28 de marzo de 2012

Cuando Cristo impera







“En efecto, yo por la ley he muerto a la ley, a fin de vivir para Dios: con Cristo estoy crucificado: y no vivo yo, sino que es Cristo quien vive en mí; la vida que vivo al presente en la carne, la vivo en la fe del Hijo de Dios que me amó y se entregó a sí mismo por mí. No tengo por inútil la gracia de Dios, pues si por la ley se obtuviera la justificación, entonces hubiese muerto  Cristo en vano.”

San Pablo reconoce muchas cosas en este texto que envía a los Gálatas (2, 19-21) y lo que reconoce no es cosa que le correspondiera a él solo entender sino que, a modo de extensión a todos los hermanos en la fe, nos corresponde a cada uno de nosotros tener en cuenta.

Y, como para que no quede nada en duda y todo nos sea limpio y fácilmente entendible, en otra Epístola, ahora a los de Éfeso (4, 17-24) concreta lo que significa que Cristo impera en nosotros o que, en todo caso, debería imperar:

“Os digo, pues, esto y os conjuro en el Señor, que no viváis ya como viven los gentiles, según la vaciedad de su mente,   sumergido su pensamiento en las tinieblas y excluidos de la vida de Dios por la ignorancia que hay en ellos, por la dureza de su cabeza  los cuales, habiendo perdido el sentido moral, se entregaron al libertinaje, hasta practicar con desenfreno toda suerte de impurezas. Pero no es éste el Cristo que vosotros habéis aprendido, si es que habéis oído hablar de él y en él habéis sido enseñados conforme a la verdad de Jesús      a despojaros, en cuanto a vuestra vida anterior, del hombre viejo que se corrompe siguiendo la seducción de las  concupiscencias, a renovar el espíritu de vuestra mente, y a revestiros del Hombre Nuevo, creado según Dios, en la justicia y santidad de la verdad.”

Pablo, aquel que perseguía a los discípulos de Cristo y que sostuvo las vestimentas de aquellos que lapidaban al protomártir Esteban, comprendió a la perfección lo que suponía tener a Cristo como a Alguien fundamental en su vida y cómo debía conducir la misma por el camino recto hacia el definitivo Reino de Dios.

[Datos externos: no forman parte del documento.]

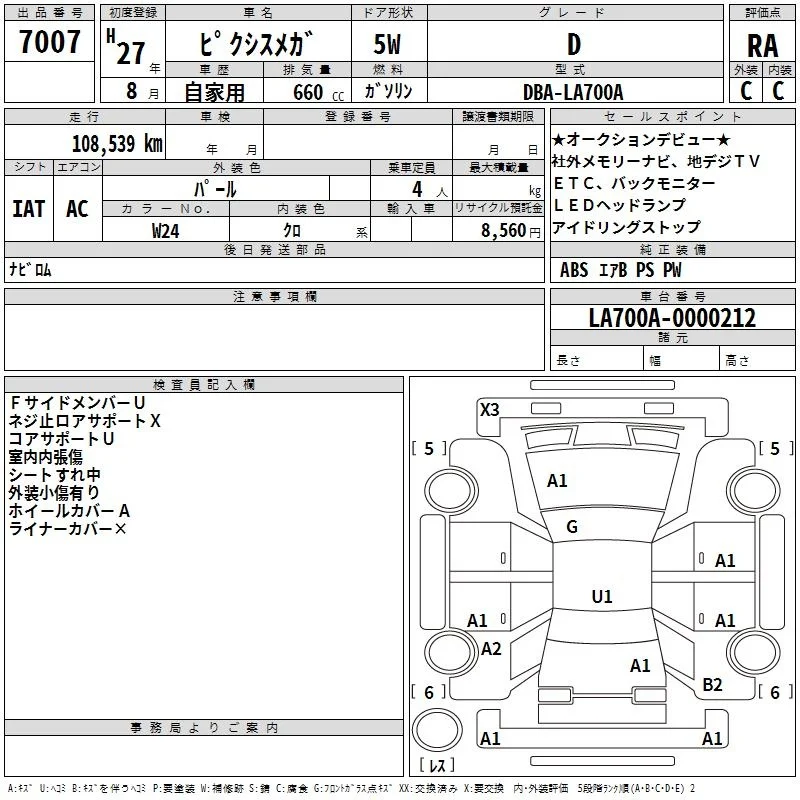Click the ABS エアB PS PW equipment line
800x800 pixels.
click(x=620, y=270)
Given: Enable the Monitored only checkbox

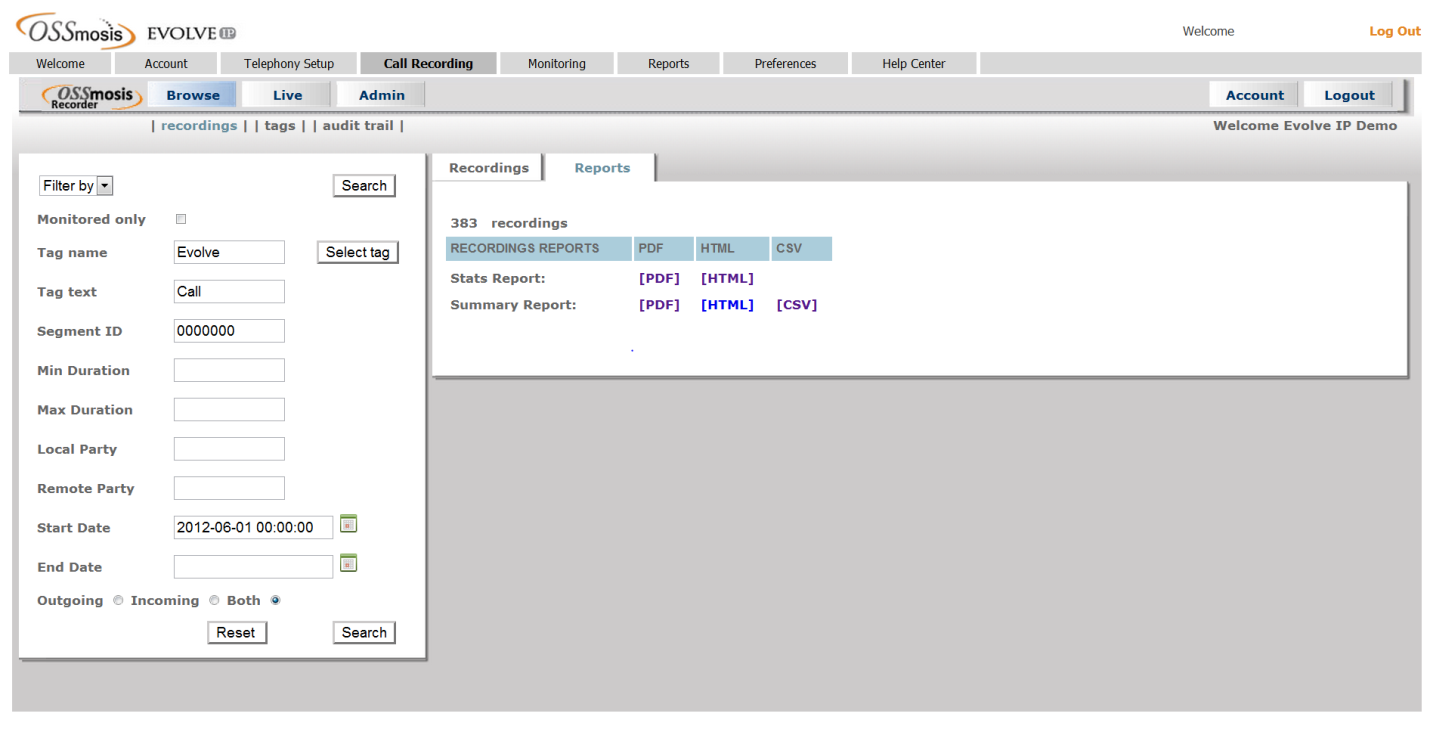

No vivir como el mundo vive y no ser mundanos.

Desprenderse del hombre viejo y tener un corazón nuevo, un vino nuevo en odre nuevo.

Tener a la Verdad como guía de nuestra vida.

Tales, digamos, condiciones, establece San Pablo a cerca del imperio de Cristo en nuestro ser y estar. No es poco lo que nos pide porque para vivir en el mundo sin ser mundano se requiere un comportamiento espiritual y no carnal de poca importancia y porque dejar de ser como se era para tener un corazón blando y de carne y no de piedra tampoco es realidad fácil. Sin embargo, Dios no nos pide cosas que no podamos alcanzar o que no podamos llegar a sentir como buenas y benéficas para nuestra existencia.

Por eso, cuando Cristo impera en nuestra vida muchas malas cosas desaparecen como, por ejemplo,

El odio
La rabia
La desesperanza
La falta de humildad
La falta de mansedumbre
La falta de conciencia ante el pecado
El olvido del prójimo
El no amor
La desazón
La tristeza
La falta de luz

Nos conviene, también egoístamente, que Cristo impere en nuestra vida para que la misma pueda ser digna de ser llamada propia de un hijo de Dios y de alguien que, como diría San Josemaría, ha leído la vida de Jesucristo (cf. Camino, 2) y que la misma no se ha quedado en mera lectura pues ya dijo Cristo aquello de que era importante guardar su Palabra (cf. Jn 8, 51) pero no para esconderla sino para protegerla en nuestro corazón y que, desde él saliese por la boca, por las manos y por nuestro hacer y decir.

Que Cristo impere en nuestra vida y que tal vida sea, para siempre, de Dios.